Elfriede Lohse-Wächtler (born Anna Frieda Wächtler; 4 December 1899 – 31 July 1940) was a German painter of the avant-garde whose works were banned as "degenerate art", and in some cases destroyed, in Nazi Germany.
She became mentally ill and was murdered in a former psychiatric institution at Sonnenstein castle in Pirna under Action T4, a forced euthanasia program of Nazi Germany.
Elfriede Lohse-Wächtler grew up in a middle-class family, but left at the age of 16 to study at the Royal Arts School Dresden from 1915 to 1918 (fashion, then applied graphics).
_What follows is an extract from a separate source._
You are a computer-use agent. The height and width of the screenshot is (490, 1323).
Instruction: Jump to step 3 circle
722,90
In 1926, Elfriede Lohse-Wächtler joined the Federation of female Hamburgian artists and art lovers; in 1928. she was able to participate in some exhibitions of the New Objectivity.
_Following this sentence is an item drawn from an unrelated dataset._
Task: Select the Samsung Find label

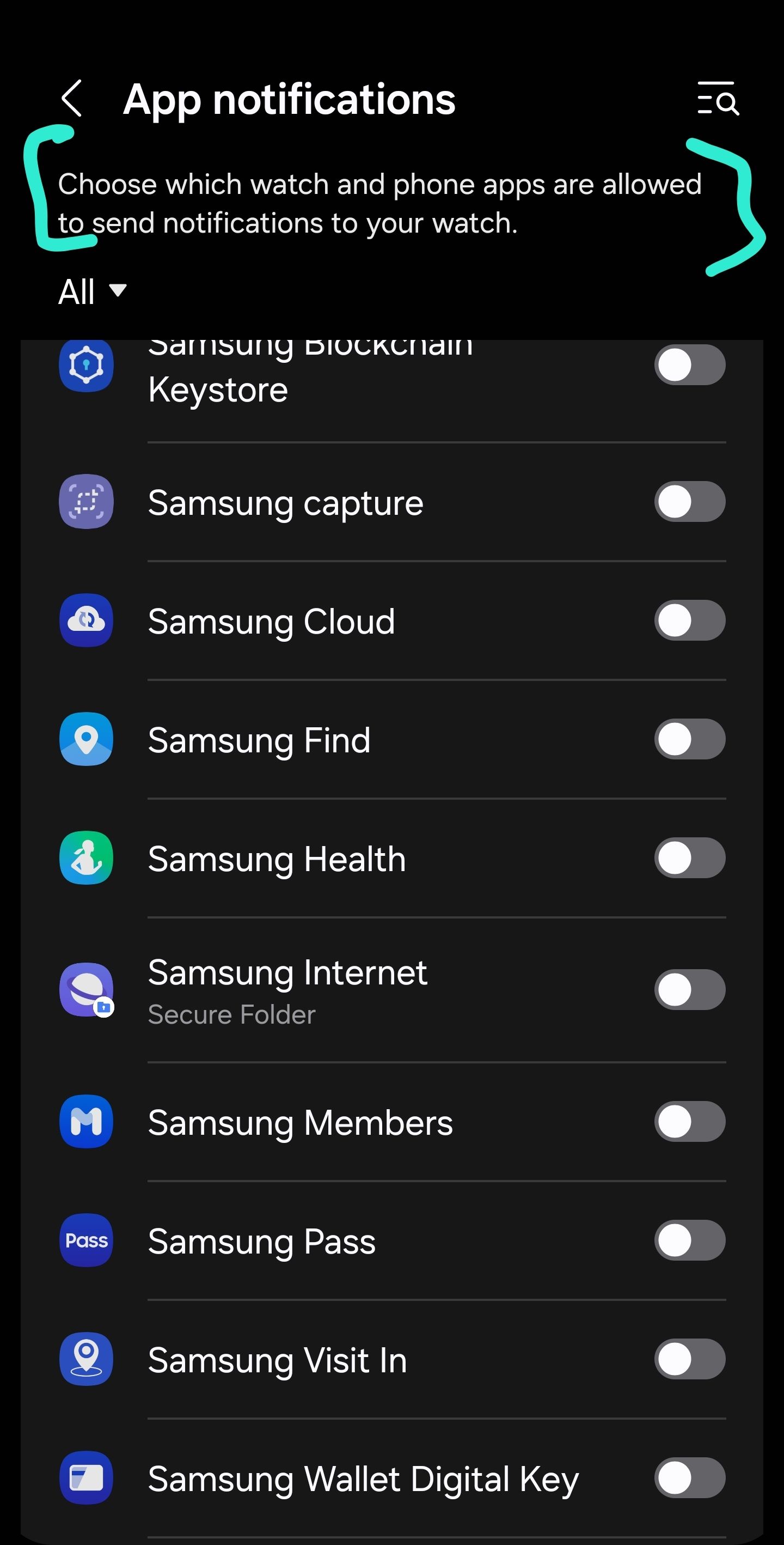Action: point(259,740)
During the two months' stay she painted the Friedrichsberg heads, a piece of work consisting of about 60 drawings and pastels, mainly portraits of fellow patients.
In December 1935, she underwent a forced surgical sterilisation in the Dresden-Friedrichstadt women's hospital on the grounds of Nazi eugenicist policies.
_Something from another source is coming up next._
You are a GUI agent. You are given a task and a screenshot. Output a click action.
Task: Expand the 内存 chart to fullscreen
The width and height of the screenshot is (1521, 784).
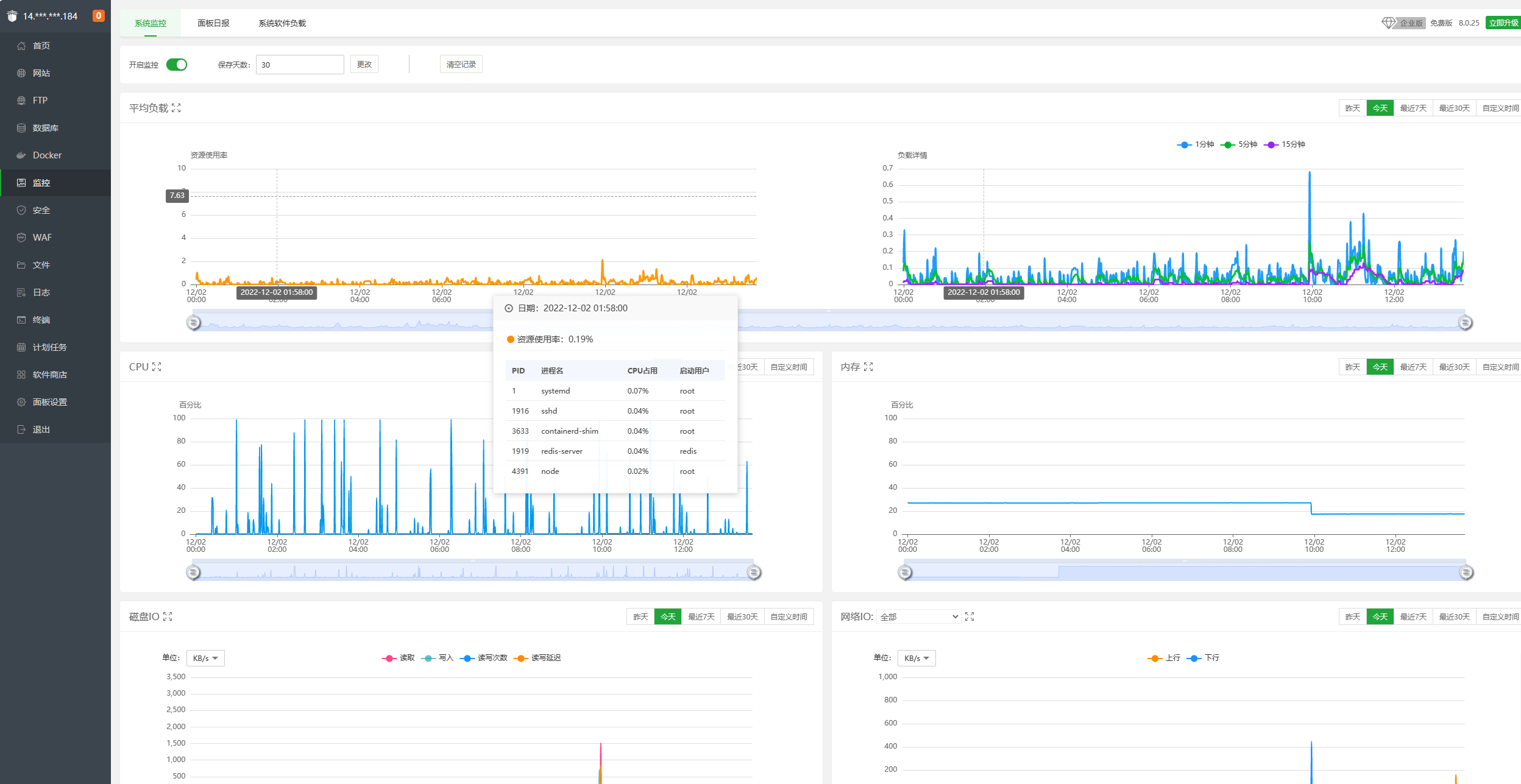[x=868, y=367]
In 1940 she was deported to the former psychiatric institution at Pirna-Sonnenstein (located in the Sonnenstein castle in Pirna), where, on 31 July, she was murdered along with the majority of the other residents as part of the Nazi "euthanasia" program, Action T4.
As part of the "degenerate art" campaign by the Nazis, nine of her works from the art museum Hamburger Kunsthalle and the Altonaer Museum were confiscated and destroyed in 1937, including paintings entitled Strassen-Musik, In der Kneipe, Aus St Pauli, Café, and Cabarett,[1] as well as a large part of her paintings from Arnsdorf.